Collected data:

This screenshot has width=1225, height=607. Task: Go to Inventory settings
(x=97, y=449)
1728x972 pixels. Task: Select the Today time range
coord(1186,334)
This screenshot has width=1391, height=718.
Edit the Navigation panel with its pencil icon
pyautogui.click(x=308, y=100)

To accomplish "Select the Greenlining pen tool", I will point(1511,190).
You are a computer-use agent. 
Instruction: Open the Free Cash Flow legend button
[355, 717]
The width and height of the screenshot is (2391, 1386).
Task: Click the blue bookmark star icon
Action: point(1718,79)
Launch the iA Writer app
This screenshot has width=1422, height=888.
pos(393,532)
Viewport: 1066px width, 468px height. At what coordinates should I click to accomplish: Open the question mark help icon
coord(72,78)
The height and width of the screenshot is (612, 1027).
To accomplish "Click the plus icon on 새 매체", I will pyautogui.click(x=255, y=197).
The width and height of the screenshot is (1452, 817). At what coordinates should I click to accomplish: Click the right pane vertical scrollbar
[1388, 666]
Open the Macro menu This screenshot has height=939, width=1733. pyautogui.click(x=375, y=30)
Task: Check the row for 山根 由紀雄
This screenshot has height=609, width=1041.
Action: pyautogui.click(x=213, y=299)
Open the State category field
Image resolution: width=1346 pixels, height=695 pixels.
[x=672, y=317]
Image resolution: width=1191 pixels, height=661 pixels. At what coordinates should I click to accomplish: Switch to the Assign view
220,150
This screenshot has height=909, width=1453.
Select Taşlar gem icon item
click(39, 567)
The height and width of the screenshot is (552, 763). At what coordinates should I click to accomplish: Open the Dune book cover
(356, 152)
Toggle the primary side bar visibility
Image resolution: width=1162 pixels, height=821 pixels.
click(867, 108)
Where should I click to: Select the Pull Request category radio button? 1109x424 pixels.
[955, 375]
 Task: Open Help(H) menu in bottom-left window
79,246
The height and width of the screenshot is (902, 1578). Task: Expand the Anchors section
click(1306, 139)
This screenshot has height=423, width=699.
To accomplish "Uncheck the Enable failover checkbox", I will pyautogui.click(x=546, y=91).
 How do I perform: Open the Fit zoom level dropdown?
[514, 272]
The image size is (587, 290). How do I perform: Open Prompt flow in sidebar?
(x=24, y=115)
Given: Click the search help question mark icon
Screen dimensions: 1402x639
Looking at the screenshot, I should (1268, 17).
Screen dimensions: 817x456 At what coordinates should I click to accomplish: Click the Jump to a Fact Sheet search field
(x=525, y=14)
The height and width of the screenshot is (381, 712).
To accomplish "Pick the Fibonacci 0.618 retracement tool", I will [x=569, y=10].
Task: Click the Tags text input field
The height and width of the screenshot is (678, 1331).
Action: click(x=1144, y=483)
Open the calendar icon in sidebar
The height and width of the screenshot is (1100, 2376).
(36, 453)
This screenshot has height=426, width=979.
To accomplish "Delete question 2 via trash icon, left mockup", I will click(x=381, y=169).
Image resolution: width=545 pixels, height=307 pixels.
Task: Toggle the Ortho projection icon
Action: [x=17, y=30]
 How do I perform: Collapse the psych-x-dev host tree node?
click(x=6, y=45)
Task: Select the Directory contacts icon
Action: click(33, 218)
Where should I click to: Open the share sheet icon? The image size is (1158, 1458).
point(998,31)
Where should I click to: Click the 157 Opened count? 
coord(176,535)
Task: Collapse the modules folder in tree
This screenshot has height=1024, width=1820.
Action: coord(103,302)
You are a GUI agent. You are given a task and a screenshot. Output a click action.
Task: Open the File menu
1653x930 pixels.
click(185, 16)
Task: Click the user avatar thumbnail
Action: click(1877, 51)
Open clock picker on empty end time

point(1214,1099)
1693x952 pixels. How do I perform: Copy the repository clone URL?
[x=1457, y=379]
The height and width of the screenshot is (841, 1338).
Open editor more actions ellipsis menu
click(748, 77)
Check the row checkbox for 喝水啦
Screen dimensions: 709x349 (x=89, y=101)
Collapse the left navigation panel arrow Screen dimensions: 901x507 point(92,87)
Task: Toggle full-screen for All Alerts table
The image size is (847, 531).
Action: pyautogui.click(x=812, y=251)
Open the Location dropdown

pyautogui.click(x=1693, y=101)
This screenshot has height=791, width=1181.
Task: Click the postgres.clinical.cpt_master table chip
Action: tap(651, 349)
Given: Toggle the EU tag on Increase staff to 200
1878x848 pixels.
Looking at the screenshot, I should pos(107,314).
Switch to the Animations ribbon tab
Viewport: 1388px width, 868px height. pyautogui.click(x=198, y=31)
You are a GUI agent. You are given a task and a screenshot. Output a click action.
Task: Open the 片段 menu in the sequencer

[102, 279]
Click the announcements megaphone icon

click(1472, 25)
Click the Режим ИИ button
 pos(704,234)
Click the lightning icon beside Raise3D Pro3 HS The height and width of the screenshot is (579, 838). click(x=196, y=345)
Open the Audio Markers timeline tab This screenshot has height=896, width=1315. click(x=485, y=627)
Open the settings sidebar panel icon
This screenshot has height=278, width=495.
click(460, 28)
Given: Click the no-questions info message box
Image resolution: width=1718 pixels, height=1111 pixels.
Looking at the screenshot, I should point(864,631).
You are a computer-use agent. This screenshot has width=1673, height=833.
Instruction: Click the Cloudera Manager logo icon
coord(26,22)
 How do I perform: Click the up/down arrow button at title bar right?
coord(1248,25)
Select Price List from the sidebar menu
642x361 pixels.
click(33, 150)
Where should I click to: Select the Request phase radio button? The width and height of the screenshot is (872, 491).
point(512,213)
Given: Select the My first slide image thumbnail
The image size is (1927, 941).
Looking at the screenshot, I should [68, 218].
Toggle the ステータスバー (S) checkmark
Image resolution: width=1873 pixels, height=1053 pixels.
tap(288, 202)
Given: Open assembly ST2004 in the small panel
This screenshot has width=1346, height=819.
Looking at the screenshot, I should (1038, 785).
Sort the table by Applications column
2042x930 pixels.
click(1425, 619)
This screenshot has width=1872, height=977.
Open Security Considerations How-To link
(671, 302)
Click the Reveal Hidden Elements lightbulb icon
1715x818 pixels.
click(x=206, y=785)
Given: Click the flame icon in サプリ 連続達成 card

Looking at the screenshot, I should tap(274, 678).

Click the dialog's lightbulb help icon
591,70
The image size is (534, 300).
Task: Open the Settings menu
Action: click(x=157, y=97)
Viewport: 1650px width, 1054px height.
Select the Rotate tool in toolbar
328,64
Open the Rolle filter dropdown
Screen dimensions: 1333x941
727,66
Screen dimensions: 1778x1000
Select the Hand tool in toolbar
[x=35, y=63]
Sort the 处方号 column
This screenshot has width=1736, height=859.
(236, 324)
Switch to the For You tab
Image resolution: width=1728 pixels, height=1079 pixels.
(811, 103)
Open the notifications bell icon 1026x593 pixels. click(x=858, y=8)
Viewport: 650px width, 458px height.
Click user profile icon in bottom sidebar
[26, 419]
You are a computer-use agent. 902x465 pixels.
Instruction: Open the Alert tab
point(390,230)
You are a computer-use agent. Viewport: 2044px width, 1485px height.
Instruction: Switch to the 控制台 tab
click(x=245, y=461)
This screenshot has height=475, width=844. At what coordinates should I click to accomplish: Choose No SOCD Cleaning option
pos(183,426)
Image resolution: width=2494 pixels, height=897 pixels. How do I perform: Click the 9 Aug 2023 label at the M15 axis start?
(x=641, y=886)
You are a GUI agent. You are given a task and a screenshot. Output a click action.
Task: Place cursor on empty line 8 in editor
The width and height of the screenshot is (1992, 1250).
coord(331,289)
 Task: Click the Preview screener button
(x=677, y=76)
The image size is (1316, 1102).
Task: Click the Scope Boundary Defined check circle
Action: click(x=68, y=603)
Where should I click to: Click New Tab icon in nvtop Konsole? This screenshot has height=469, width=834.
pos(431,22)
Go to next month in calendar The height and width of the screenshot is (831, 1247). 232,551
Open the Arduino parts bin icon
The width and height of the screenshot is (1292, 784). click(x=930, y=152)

→ **The task**:
Copy each line of the records containing the string "calendar".

→ **Response to the exercise**:
Open the calendar icon in sidebar
Go to next month in calendar The height and width of the screenshot is (831, 1247). 232,551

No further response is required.